21 marca 2024. Ołeksij Czernyszow, szef Naftohazu Ukrainy, udzielił ukraińskiemu „Forbesowi” wywiadu, w którym opowiedział o planach spółki, perspektywach sprawy przeciwko Gazpromowi i wydobyciu gazu.
Według Czernyszowa Naftohaz wykazuje wzrost we wszystkich segmentach. Firmie udało się uniknąć niewypłacalności, dokonać wszystkich płatności zgodnie z planem restrukturyzacji, ustalić taryfę za transport ropy na poziomie rynkowym. Zagraniczni traderzy zmagazynowali w ukraińskich składach 2,5 mld metrów sześciennych gazu bez żadnych gwarancji i ubezpieczeń.

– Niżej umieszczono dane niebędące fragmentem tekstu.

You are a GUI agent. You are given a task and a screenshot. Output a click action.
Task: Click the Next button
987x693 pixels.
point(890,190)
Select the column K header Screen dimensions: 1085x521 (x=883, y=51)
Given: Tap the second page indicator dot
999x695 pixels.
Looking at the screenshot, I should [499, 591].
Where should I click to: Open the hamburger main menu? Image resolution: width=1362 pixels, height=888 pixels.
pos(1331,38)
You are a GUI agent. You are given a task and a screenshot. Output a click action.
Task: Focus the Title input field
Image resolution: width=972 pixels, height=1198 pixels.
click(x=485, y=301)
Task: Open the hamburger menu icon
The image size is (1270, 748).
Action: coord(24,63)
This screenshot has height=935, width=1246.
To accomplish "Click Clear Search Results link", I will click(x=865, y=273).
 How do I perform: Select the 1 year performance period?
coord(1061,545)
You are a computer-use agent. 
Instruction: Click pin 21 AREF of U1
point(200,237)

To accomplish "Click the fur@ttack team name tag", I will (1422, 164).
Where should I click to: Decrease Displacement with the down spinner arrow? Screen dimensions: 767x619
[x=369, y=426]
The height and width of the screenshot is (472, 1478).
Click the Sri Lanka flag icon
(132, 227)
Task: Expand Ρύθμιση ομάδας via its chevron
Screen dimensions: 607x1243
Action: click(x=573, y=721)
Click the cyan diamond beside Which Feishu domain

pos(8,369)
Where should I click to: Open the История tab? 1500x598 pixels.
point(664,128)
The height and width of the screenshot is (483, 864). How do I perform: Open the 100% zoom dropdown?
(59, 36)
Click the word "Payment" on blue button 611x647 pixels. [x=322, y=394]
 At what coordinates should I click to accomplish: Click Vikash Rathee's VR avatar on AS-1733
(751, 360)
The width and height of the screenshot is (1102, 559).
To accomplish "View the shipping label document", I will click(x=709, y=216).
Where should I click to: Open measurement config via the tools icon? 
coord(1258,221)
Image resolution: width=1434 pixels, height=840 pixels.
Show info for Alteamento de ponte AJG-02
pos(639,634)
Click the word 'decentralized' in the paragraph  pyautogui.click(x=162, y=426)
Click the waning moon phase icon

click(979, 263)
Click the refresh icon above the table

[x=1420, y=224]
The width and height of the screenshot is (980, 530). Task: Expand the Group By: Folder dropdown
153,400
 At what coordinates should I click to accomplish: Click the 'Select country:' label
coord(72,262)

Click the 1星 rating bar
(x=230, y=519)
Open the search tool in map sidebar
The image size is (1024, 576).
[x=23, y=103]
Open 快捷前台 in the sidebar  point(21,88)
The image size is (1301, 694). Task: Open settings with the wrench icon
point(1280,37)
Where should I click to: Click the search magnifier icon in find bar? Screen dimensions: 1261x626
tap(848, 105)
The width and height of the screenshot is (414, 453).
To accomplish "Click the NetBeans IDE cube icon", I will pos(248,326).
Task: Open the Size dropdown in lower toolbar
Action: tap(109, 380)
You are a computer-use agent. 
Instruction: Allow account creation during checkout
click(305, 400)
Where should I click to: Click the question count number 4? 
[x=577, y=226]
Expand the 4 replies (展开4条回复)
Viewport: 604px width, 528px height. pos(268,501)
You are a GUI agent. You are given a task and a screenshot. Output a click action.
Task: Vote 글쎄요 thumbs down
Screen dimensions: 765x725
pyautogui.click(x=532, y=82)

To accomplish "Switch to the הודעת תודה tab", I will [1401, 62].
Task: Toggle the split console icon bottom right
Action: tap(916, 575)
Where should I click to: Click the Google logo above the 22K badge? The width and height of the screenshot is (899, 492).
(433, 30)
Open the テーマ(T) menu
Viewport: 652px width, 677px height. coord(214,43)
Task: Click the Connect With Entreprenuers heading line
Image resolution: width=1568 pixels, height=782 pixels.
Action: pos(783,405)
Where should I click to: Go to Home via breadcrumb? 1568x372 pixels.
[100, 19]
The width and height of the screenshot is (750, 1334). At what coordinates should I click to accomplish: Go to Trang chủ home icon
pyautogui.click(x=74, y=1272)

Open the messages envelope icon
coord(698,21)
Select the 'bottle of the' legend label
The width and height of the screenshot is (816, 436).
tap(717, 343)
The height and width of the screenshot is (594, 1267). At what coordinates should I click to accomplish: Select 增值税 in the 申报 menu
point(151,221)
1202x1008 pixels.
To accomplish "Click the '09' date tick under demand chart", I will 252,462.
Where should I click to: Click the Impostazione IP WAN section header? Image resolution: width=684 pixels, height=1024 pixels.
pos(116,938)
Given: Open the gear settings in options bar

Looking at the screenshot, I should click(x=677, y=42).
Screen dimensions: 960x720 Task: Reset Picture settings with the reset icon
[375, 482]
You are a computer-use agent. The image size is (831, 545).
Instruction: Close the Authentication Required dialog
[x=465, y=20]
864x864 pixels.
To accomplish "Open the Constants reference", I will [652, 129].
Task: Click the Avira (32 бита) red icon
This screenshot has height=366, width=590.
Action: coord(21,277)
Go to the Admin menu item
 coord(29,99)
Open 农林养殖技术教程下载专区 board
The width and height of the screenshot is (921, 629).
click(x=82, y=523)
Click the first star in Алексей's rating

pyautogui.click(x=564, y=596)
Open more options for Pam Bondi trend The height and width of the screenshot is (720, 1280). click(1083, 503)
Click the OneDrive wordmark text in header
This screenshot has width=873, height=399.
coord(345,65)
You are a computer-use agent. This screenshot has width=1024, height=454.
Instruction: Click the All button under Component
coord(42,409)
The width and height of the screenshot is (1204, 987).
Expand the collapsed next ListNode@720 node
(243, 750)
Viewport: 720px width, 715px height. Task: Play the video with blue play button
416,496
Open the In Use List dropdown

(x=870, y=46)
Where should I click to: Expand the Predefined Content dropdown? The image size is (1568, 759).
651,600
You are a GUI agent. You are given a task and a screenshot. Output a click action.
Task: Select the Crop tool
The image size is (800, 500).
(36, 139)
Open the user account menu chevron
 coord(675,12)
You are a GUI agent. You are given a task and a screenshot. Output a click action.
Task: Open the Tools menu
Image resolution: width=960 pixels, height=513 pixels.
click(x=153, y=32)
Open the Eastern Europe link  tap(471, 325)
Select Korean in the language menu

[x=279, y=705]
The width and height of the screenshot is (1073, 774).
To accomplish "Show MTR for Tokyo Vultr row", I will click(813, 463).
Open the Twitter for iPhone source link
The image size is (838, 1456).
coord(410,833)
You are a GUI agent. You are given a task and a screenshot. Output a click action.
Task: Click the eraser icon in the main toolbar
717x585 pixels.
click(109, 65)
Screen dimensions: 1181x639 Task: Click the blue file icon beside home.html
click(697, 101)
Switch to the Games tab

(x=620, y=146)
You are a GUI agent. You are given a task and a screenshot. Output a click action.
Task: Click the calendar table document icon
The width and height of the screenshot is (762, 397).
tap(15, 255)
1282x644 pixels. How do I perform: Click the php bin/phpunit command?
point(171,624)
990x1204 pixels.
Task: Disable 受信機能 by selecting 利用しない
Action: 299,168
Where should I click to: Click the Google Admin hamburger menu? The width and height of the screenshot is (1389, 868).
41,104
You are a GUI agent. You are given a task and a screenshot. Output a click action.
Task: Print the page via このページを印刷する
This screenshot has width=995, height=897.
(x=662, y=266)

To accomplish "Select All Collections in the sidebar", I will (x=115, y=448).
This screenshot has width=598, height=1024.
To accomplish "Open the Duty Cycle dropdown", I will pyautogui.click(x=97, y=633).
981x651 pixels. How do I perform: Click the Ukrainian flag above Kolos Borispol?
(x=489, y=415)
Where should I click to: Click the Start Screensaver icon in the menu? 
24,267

„Chcemy być częścią powojennej odnowy Ukrainy. Oznacza to stymulowanie rynku energii na rzecz rozwoju prywatnego biznesu i dobry ład korporacycyjny. W przyszłości Naftohaz będzie wyłącznie centrum korporacyjnym, którego rolą będzie zapewnienie wysokiej jakości zarządzania aktywami” – zarysowuje strategię Czernyszow.
O dynamice wydobycia
Od 2018 roku produkcja Ukrgazwydobuwannya spada – z 13,8 miliarda metrów sześciennych w 2018 roku do 12,5 miliarda metrów sześciennych w 2022 roku. „Udało nam się tę dynamikę zmienić na pozytywną, co przełożyło się na wzrost produkcji w ubiegłym roku. Moim zdaniem dzięki wzrostowi inwestycji” – mówi Czernyszow.
Według wyników za 2023 r. wydobycie gazu w Ukrainie wyniosło 18,5 mld m3, zaś zużycie – ok. 19,5 mld m3. I taka rozbieżność niepokoi zarząd firmy. Jej specjaliści nalegają na szybką realizację państwowych programów efektywności energetycznej i stopniową liberalizację cen dla ludności. „Bez przejścia na ceny rynkowe programy efektywności energetycznej nie będą miały sensu” – zapewnia Ołeksij Czernyszow.
O odszkodowaniach
Ukraina nie będzie kontynuować tranzytu rosyjskiego gazu po wygaśnięciu obecnego kontraktu z końcem 2024 roku. Pojawia się opinia, że na wniosek europejskich firm Naftohaz rozważy możliwość przedłużenia tranzytu. Ołeksij Czernyszow zauważył, że nie wpłynęły żadne wnioski od europejskich firm dotyczące rezerwacji mocy ukraińskiego systemu przesyłowego gazu. Dlatego do końca bieżącego roku, kiedy wygaśnie kontrakt tranzytowy, Ukraina zrobi wszystko, aby zapewnić europejskim partnerom stabilne dostawy energii. Innymi słowy, szef firmy wyjaśnia, Ukraina będzie w dalszym ciągu utrzymywać status wiarygodnego partnera dla Europy.
Inaczej z Gazpromem. Koncern kraju- agresora płaci dwie trzecie kwoty przewidzianej w umowie, czyli około 800 mln USD z 1,2 mld USD. Od września 2022 r. Naftohaz kwestionuje w Sztokholmie niedopłatę Rosji za tranzyt. „Do końca roku zadłużenie Rosji wyniesie około 1,4 mld USD. Jednak proces arbitrażowy jest dość skomplikowany i długotrwały” – wyjaśnia Czernyszow. Decyzji można spodziewać się dopiero na początku 2026 roku.
O złożach niekonwencjonalnych
W prasie pojawiły się doniesienia, że Naftohaz zaprzestał poszukiwań i zagospodarowania złóż niekonwencjonalnych o wysokim potencjale. Według Czernyszowa program nie tylko nie został zatrzymany, ale nadal aktywnie się rozwija.
„Trwają ciągłe badania geologiczne złóż niekonwencjonalnych, przy jednoczesnym planowaniu realizacji projektu wierceń otworów poziomych. Ponadto badamy możliwość zaangażowania do tych prac wykonawców ukraińskich, ponieważ ze względu na wojnę są trudności z zaangażowaniem wiodących firm zagranicznych – sztandarowych technologii wierceń poziomych” – powiedział szef Naftohazu.